The Konesans File Watcher Task and the WMI Event Watcher both provide similar functionality as it relates to watching a directory for files to arrive. However, internally the two Tasks accomplish the goal in different ways. The WMI Event Watcher leverages the WMI subsystem built into Windows while the Konesans File Watcher Task leverages the class System.IO.FileSystemWatcher built into the .NET Base Class Library. In addition to watching for files the Konesans File Watcher Task has the following beneficial features which I believe make it a better option than the WMI Event Watcher Task in many cases:

  1. Waits until exclusive access to a found file can be gained prior to allowing control to pass to the rest of the package.
  2. Captures the name of the found file into a variable for later use.
  3. Can optionally recognize existing files in the directory being watched.
  4. Simple to configure to watch for files in a directory referenced as a network UNC path.

If you remember in my previous article we implemented the first and second items ourselves using custom C# scripting in a Script Task. We did not implement the third item as it was not a requirement of our project, however if it were part of our requirements I would have resorted to using another Script Task placed before the WMI Event Watcher Task. While the fourth feature is available in the WMI Event Watcher Task, it is not intuitive and requires special permissions to the remote file server.

Here are some known drawbacks to using the Konesans File Watcher Task:

  1. Requires installation on all workstations and servers where a package that uses the task will be developed or executed.
  2. Closed source. Issues related to a tool being closed source are not specific to the Konesans File Watcher Task. Suffice it to say that no matter how great a tool may be or what functionality it offers, it being closed source can be a real barrier to adoption. Briefly, two main reasons are that we cannot inspect the source code to validate how well it is written and that there is nothing malicious contained within.

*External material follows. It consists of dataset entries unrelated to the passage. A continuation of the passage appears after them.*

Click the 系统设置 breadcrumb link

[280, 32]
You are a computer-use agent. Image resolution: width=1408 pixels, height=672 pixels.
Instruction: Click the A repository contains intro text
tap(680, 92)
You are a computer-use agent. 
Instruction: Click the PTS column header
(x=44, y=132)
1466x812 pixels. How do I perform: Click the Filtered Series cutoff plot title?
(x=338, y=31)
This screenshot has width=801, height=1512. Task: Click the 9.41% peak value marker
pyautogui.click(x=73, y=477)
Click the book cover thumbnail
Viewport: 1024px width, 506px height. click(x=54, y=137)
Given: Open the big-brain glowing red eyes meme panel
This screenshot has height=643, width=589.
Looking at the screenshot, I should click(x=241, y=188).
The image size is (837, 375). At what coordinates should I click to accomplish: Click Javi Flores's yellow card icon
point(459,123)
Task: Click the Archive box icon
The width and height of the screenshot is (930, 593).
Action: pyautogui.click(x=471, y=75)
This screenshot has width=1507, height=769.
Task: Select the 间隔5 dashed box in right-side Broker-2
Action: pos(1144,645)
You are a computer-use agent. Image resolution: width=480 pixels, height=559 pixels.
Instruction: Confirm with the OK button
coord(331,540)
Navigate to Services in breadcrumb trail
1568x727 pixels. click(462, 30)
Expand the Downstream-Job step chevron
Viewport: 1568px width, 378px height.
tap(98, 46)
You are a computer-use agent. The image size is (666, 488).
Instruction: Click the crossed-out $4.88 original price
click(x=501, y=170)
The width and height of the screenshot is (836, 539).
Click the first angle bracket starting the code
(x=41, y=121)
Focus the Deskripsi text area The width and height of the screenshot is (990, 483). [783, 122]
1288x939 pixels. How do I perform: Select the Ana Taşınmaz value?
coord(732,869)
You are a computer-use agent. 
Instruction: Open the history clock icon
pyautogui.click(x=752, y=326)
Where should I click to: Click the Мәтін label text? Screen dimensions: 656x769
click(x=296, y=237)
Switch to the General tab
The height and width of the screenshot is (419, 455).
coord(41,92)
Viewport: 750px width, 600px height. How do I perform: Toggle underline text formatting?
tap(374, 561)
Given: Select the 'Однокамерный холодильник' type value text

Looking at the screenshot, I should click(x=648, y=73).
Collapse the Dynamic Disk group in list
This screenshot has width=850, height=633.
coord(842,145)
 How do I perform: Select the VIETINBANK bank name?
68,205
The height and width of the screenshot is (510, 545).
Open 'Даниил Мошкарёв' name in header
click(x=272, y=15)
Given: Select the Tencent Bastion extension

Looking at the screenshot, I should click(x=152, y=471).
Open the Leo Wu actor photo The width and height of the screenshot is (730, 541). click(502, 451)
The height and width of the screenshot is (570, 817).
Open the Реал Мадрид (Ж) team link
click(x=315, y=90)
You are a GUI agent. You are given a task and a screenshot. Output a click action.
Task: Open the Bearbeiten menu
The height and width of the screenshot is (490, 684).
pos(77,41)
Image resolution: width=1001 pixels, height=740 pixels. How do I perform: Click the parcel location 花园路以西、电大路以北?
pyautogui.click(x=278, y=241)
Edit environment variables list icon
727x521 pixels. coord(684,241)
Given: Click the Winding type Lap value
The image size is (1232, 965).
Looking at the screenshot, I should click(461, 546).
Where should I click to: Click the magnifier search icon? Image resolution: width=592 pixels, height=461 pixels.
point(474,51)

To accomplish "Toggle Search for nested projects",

And two, if a bug is found we must rely on the tool's creators to resolve the issue which may be an unacceptable risk depending on the project or use. Many online debates have, and will continue to take place related to the merits and demerits of using closed source software therefore I will not delve more deeply into the debate here.

Requirements

Here are some facts about the scenario we will be following in this article:

  • A directory will be designated as the “drop directory”. This is the directory (i.e. Windows folder) where Excel files that need to be processed by our SSIS package will be delivered (i.e. dropped) by business users, or by any automated process.
  • Each Excel file (also known as a Workbook) will have a Tab (also known as a Worksheet) named “Products” containing a fixed set of columns. Subsequent files may contain a different number of data rows, but the format will remain consistent.
  • The name of the Excel file will change from day to day, however it will follow a pattern. For example, the name will follow the format BusinessData.YYYYMMDD.xlsx where YYYYMMDD will change depending on the day it is delivered (e.g. BusinessData.20120705.xlsx).
  • A minimum of zero files and a maximum of one file will be delivered for processing per business day.
  • The data file needs to be processed as soon as it arrives.
  • The SSIS package should wait indefinitely for a file to arrive. *

Here is a list of the primary technologies used to produce this demo. See the References section for links to the downloads:

  • Windows 7
  • SQL Server 2012 Evaluation Edition
  • SQL Server 2012 Data Tools (SSDT) for SSIS development
  • ACE OLE DB Driver 12.0 (install Microsoft Access Database Engine 2010 -or- Access 2007/2010 -or- Excel 2007/2010)
  • Konesans File Watcher Task for SQL Server 2012 - version 3.0.0.20

Regarding CPU, the Konesans File Watcher Task does not use much CPU (effectively zero) while waiting for a file to arrive. Regarding memory use, an SSIS package that runs continuously will stay loaded in memory while it is running and watching for files, just like any other running program would. However for discussion purposes it will occupy effectively the same amount of memory that a package built to run once per minute would occupy.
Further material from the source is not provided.